Despite the battle to sustain our council’s services, one finds many facilities stretched to breaking point, with no obvious solution, yet the higher authorities pay no heed!
Once the developers have poured their quart into our pint pot, it will be too late to call them to account.
But then, they won’t have to live with the consequences of their failure to leave farmland to continue to be farmed.
G W Richards
to help us
Mr Voges makes a convincing argument when he refers to the UK standing “without friends to support us” when “Argentina reoccupies the Falklands” (LP Letters, All this for a spurious notion, October 9).
Who could ever forget the splendid sight of warships from our European partners joining the Task Force as it sailed for the South Atlantic, and standing shoulder-to-shoulder with the Royal Navy as troops were landed in the face of Argentinian air attack to liberate the islands?
Except, of course, it didn’t happen.
New Zealand made available two warships, Canterbury and Waikato, to relieve Royal Navy vessels on station in the Indian Ocean in order to release them for Task Force duties, while our European comrades provided nothing in the way of military support.
French technicians were, however, present in the area throughout the war, helping to maintain and fit Exocet missiles to the Argentinian fleet of Super Etendard aircraft, one of which crippled HMS Sheffield, while a second sank Atlantic Conveyor.
Whatever the merits or otherwise of Mr Voges’ argument, the events of 1982 hardly represent a shining example of the support that the UK might expect from our European friends.
Voting Tory to preserve Brexit
Now that Labour has admitted they intend to call a second EU referendum if they win the next general election, all Leave voters should vote Conservative or UKIP in the next election.
This should be the case even if they are traditional Labour voters because Labour are trying to reverse a democratic vote.

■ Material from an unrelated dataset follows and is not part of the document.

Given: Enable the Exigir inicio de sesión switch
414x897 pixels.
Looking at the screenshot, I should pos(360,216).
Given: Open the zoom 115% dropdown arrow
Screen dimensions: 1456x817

They have shown their true colours and laid their cards on the table, proving to actually be a Remain Party.
One MP even threatened a general strike to try to force an early pre-Brexit election to try to derail Brexit.
That is taking us back to the bad old days of the 1970s.

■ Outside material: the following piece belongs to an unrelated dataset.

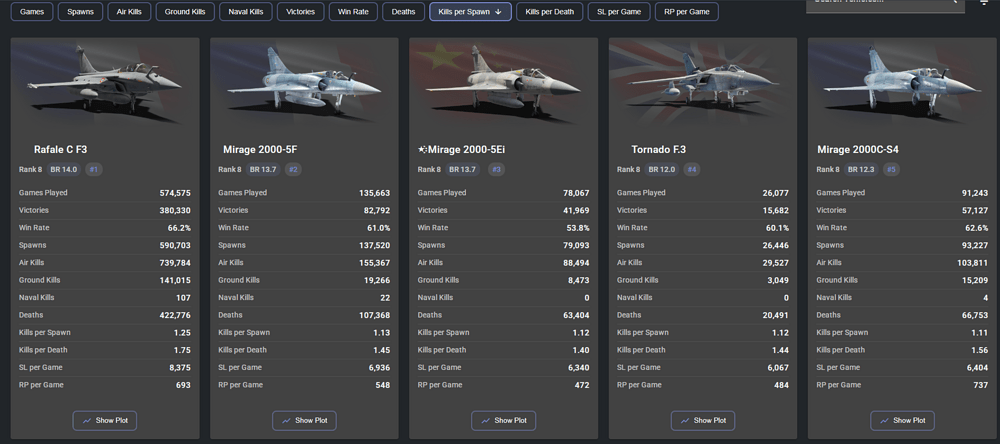Sort by Ground Kills
This screenshot has height=444, width=1000.
click(186, 12)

If this did go ahead, any union members that voted Leave should flatly refuse to strike on the Brexit issues.
I say this being a former union man and former Labour voter who is prepared to vote Tory in order to preserve Brexit.
R N Coupe
Support our local traders
Re: Chorley. A recent article on Market Towns had the following to say: “Old fashioned and attractive, with retro charm, market towns are the Morris Travellers of this world.
“Typically they are full of independent shops and cafes, where young and old mix, giving them an inclusive quality you seldom find elsewhere.

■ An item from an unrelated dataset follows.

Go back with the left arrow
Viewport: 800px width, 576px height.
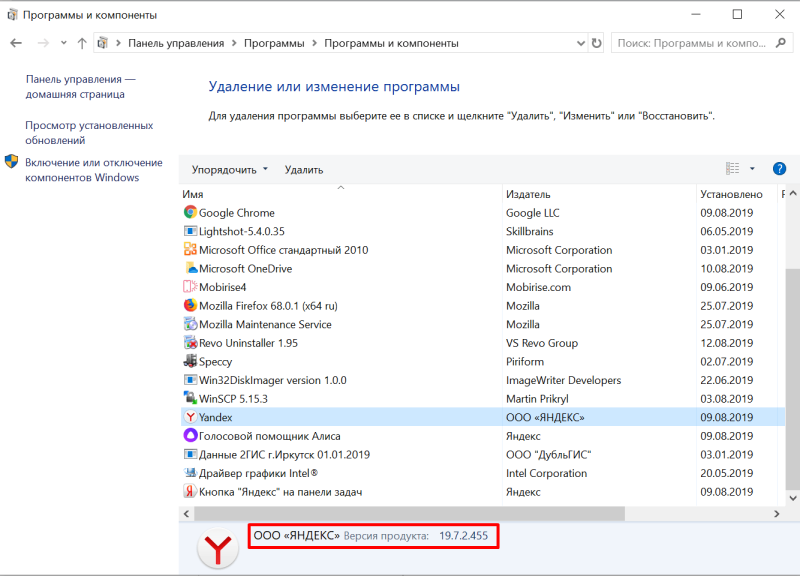point(16,43)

“If you walk into a market town to do some shopping and have a coffee, you can guarantee you’ll end up chatting and getting to know people”.
Remind you of somewhere?
Let’s hope that the new developments to Market Walk don’t detract from the things we hold dear!
Please continue to support your local traders and help to fill those empty shops, before we lose our high street, like so many other towns are now doing.